Князь если не с особенным удивлением, то с чрезвычайным вниманием и любопытством следил за своим гостем. Старик был несколько бледен, губы его иногда слегка вздрагивали, руки как бы не могли найти спокойного места. Он сидел только несколько минут и уже раза два успел для чего-то вдруг подняться со стула и вдруг опять сесть, очевидно, не обращая ни малейшего внимания на свои маневры. На столе лежали книги; он взял одну, продолжая говорить, заглянул в развернутую страницу, тотчас же опять сложил и положил на стол, схватил другую книгу, которую уже не развертывал, а продержал всё остальное время в правой руке, беспрерывно махая ею по воздуху.

– Довольно! – вскричал он вдруг. – Вижу, что я вас сильно обеспокоил.

– Да нисколько же, помилуйте, сделайте одолжение, я, напротив, вслушиваюсь и желаю догадаться…

– Князь! Я желаю поставить себя в положение уважаемое… я желаю уважать самого себя и… права мои.

– Человек с таким желанием уже тем одним достоин всякого уважения.

Князь высказал свою фразу из прописей в твердой уверенности, что она произведет прекрасное действие. Он как-то инстинктивно догадался, что какою-нибудь подобною, пустозвонною, но приятною, фразой, сказанною кстати, можно вдруг покорить и умирить душу такого человека и особенно в таком положении, как генерал. Во всяком случае, надо было отпустить такого гостя с облегченным сердцем, и в том была задача.

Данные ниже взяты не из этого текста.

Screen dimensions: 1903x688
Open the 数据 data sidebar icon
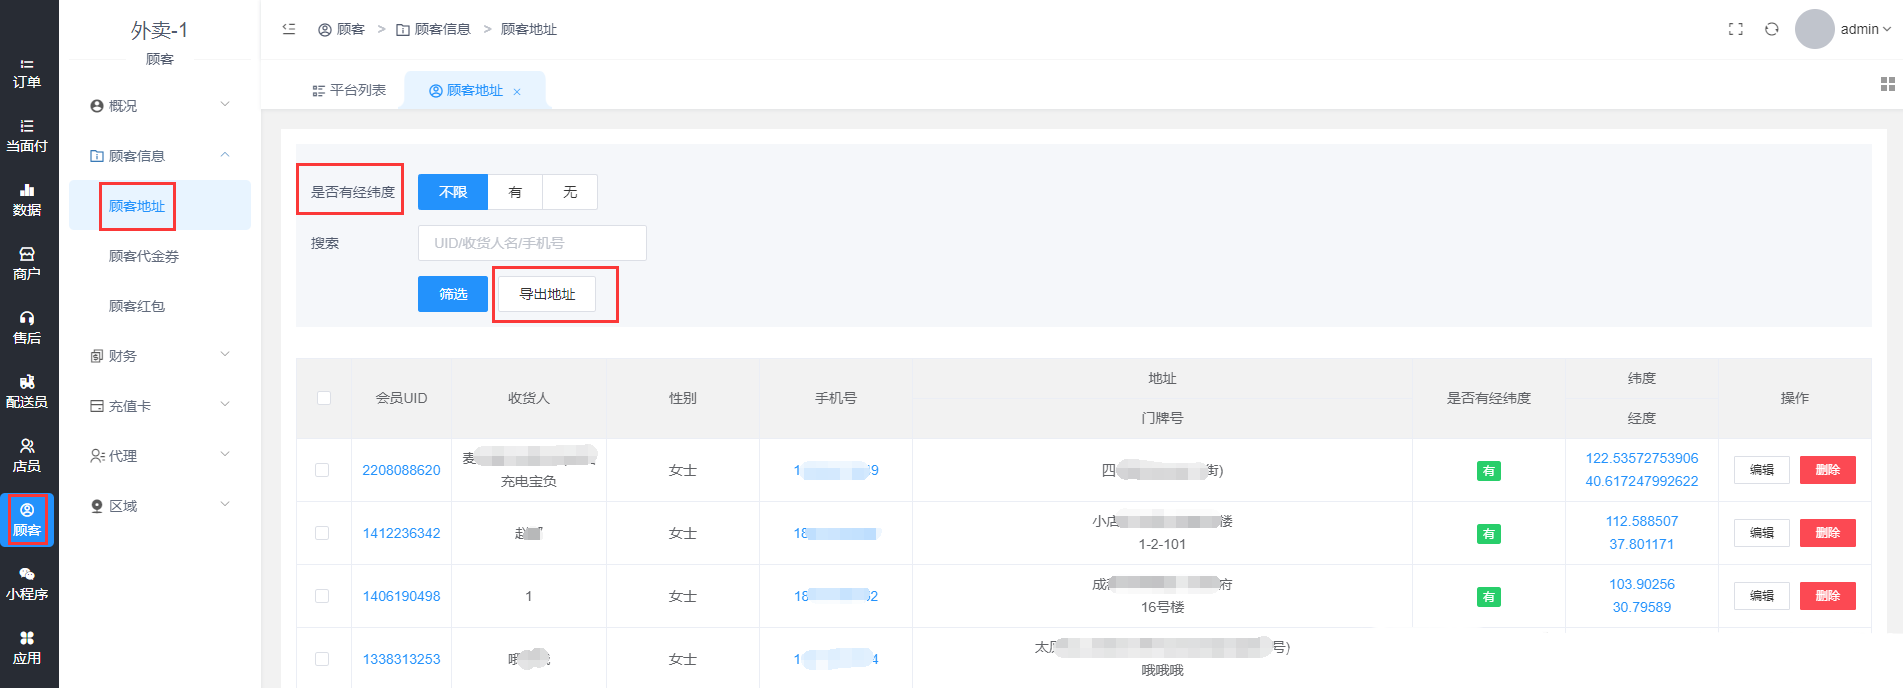27,200
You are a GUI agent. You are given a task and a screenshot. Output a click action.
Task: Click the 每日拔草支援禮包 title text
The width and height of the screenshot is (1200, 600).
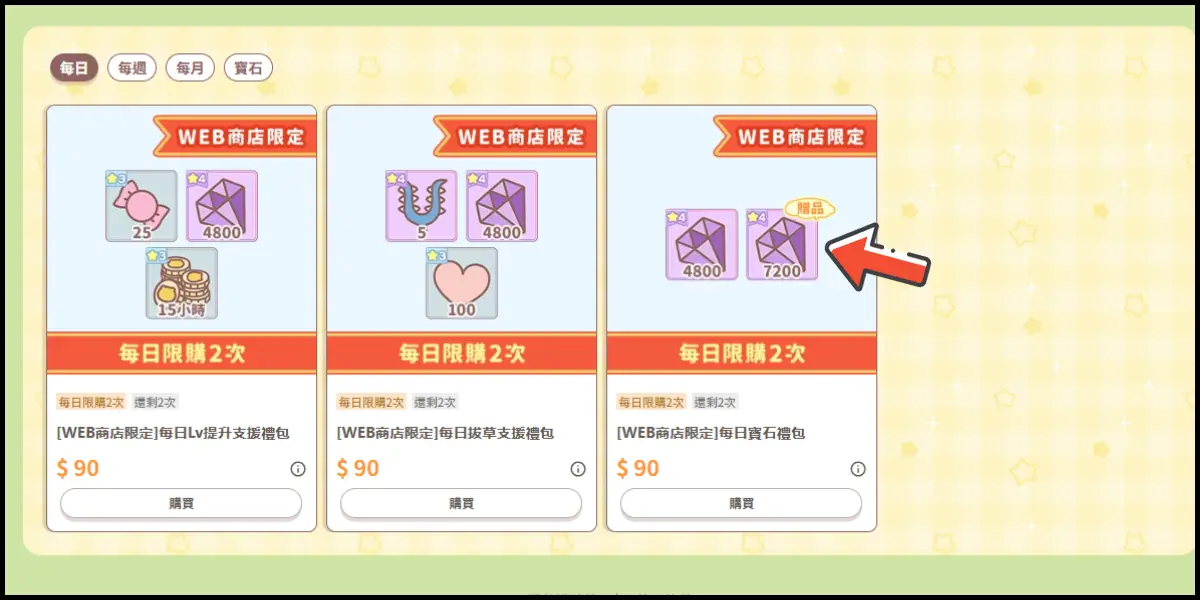445,433
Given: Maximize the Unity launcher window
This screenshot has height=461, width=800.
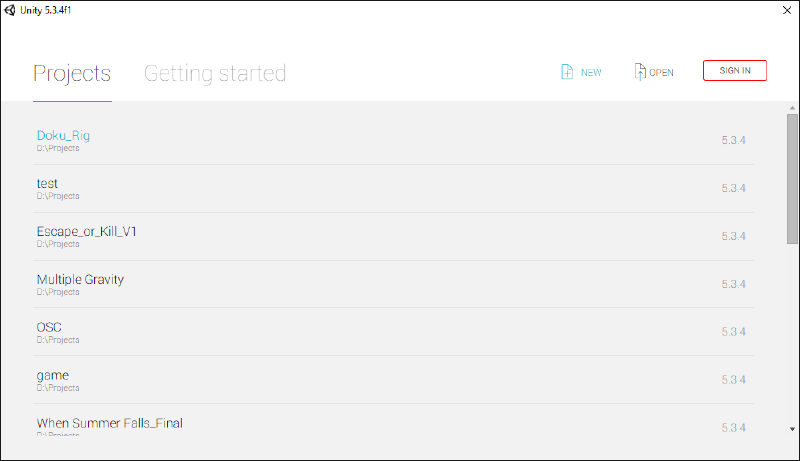Looking at the screenshot, I should [741, 9].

Фраза польстила, тронула и очень понравилась: генерал вдруг расчувствовался, мгновенно переменил тон и пустился в восторженно-длинные объяснения. Но как ни напрягался князь, как ни вслушивался, он буквально ничего не мог понять. Генерал говорил минут десять, горячо, быстро, как бы не успевая выговаривать свои теснившиеся толпой мысли; даже слезы заблистали под конец в его глазах, но все-таки это были одни фразы без начала и конца, неожиданные слова и неожиданные мысли, быстро и неожиданно прорывавшиеся и перескакивавшие одна чрез другую.

– Довольно! Вы меня поняли, и я спокоен, – заключил он вдруг вставая, – сердце, как ваше, не может не понять страждущего. Князь, вы благородны, как идеал! Что пред вами другие? Но вы молоды, и я благословляю вас. В конце концов я пришел вас просить назначить мне час для важного разговора, и вот в чем главнейшая надежда моя. Я ищу одной дружбы и сердца, князь; я никогда не мог сладить с требованиями моего сердца.